▸ **WHAT TO WORK ON**
When you return the lines below, go from the first through the line with "493x299 pixels.", keep them exact, and leave out every picture.

▸ **INPUT**
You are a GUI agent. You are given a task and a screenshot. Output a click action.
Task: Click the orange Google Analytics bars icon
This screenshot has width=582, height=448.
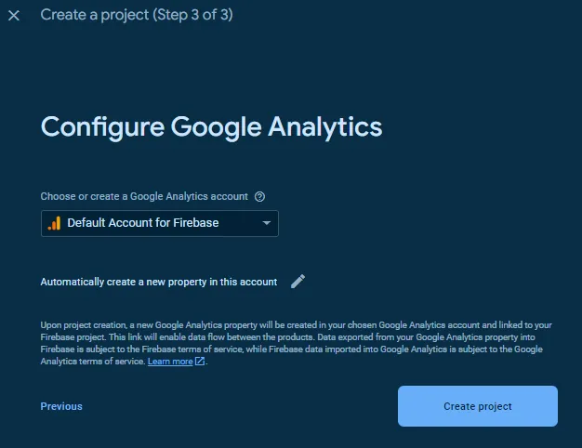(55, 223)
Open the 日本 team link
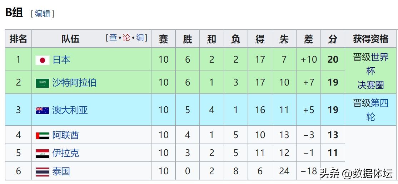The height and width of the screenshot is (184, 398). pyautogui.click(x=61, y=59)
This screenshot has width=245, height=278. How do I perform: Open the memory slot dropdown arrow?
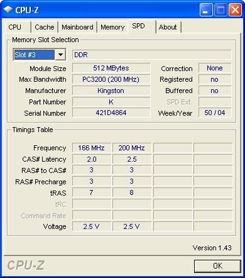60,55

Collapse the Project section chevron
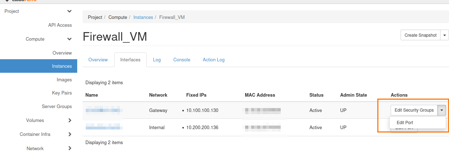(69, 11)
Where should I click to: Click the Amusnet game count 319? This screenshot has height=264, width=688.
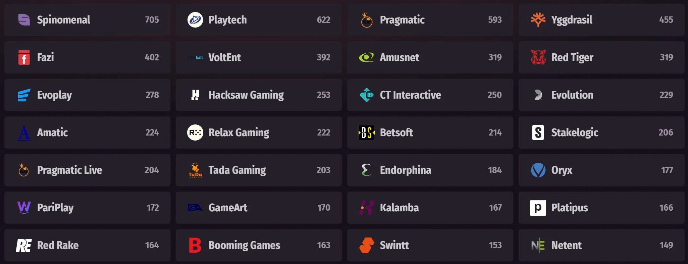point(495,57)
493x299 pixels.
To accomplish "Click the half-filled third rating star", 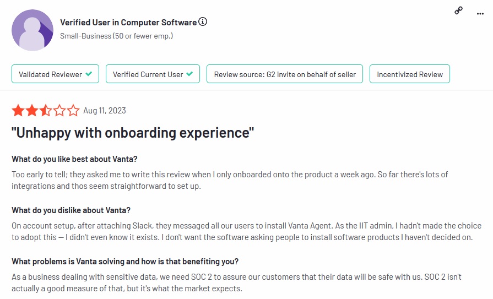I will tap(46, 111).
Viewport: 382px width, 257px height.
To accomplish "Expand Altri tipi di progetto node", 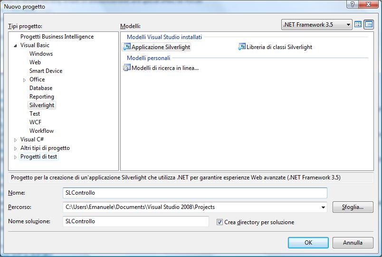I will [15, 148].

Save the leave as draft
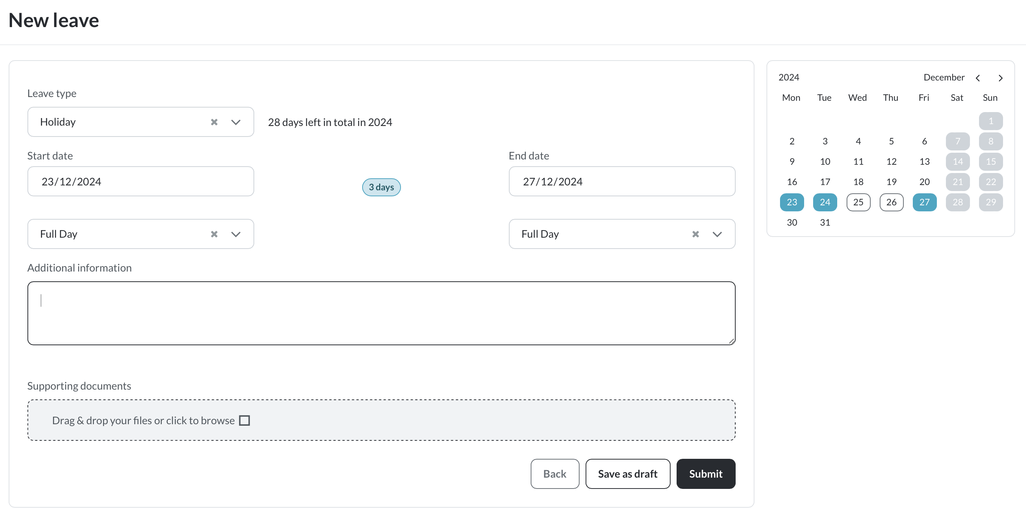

▸ **REPLY**
You are a GUI agent. You are given a task and a screenshot. Output a click action.
Task: Click the orange Google Analytics bars icon
This screenshot has width=582, height=448.
(55, 223)
Open the 日本 team link
The height and width of the screenshot is (184, 398). pyautogui.click(x=61, y=59)
This screenshot has width=245, height=278. How do I perform: Open the memory slot dropdown arrow?
60,55

Collapse the Project section chevron
(69, 11)
Where should I click to: Click the Amusnet game count 319? This screenshot has height=264, width=688.
point(495,57)
493x299 pixels.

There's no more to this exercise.